# Frogroom



## JWerner (Feb 17, 2004)

Wanted to post some frogroom pics, not to mention learn how to post pics in posts. Will post more in the following days.


----------



## EDs Fly Meat (Apr 29, 2004)




----------



## JWerner (Feb 17, 2004)

OK OK - how'd ya do that?


----------



## Auhsoj27 (Jun 3, 2005)

JWerner said:


> OK OK - how'd ya do that?


You had a space at the end of your image line before the [/img] tag. That's why it didn't work.


----------



## JWerner (Feb 17, 2004)

Thanks


----------



## trimtrig (Feb 15, 2004)

Glad to see that misting system up and running Jon. 
TQ


----------



## joshsfrogs (May 6, 2004)

I like the placement of your RO filter. Cool idea. What is in the bottles below the tanks? What is the black box by the RO unit?


----------



## Dane (Aug 19, 2004)

Looking forward to seeing more, Jon!


----------



## Guest (Oct 19, 2005)

> What is in the bottles below the tanks?
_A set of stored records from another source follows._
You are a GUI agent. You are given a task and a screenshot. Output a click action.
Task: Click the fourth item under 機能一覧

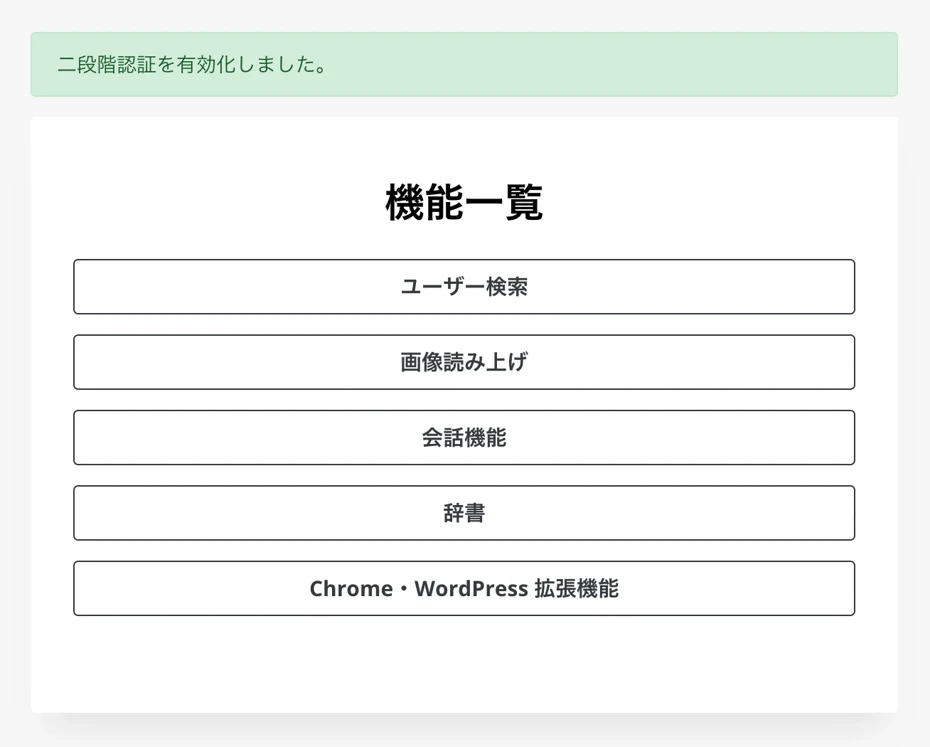click(x=463, y=512)
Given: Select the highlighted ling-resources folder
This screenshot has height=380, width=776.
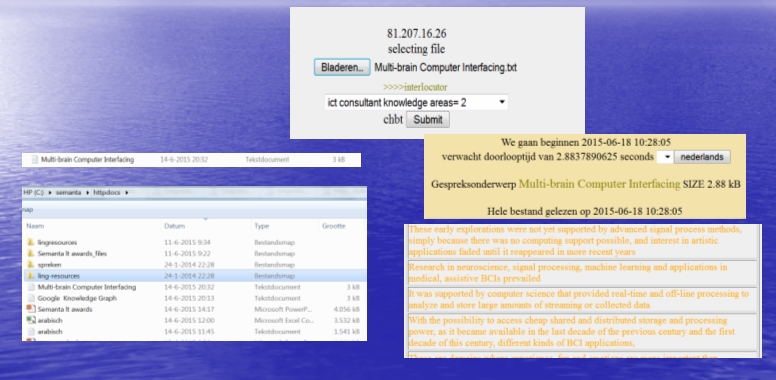Looking at the screenshot, I should [194, 276].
I'm guess FF cultures. What are all those tanks? 15 gallon highs? and how do you drain them? I'm assuming you need to drain the tanks if you have a misting system set up. Are the the bottoms drilled?

-Tad


----------



## JWerner (Feb 17, 2004)

The large areas on the bottom were formerly housing for dwarf monitor. I lined them with formica, so they cleaned up well. In the lower right I house my RO unit and springtail cultures. The RO system has a little faucet as well. I put my RO water for tadpoles in 1 gal. jugs mixed with Black Water Expert, RO Vital and oak leaves. The black box is a digital programmable timer to the Mist King misting system. Manifold is seen as well. The large enclosure on the lower right houses fruit fly cultures. It has built in acrylic sliding doors to keep it warmer in the winter, but can open it in Summer. The tanks are 18 gallon. The false bottom has 1.5" couplings with threaded plugs. I manually drain the water this way. The Mist King nozzels put out only a little water. It takes quite a long time to fill up the resevoir space below the false bottom. I will work on getting posted pictures of the other four sides of the room.


----------



## JWerner (Feb 17, 2004)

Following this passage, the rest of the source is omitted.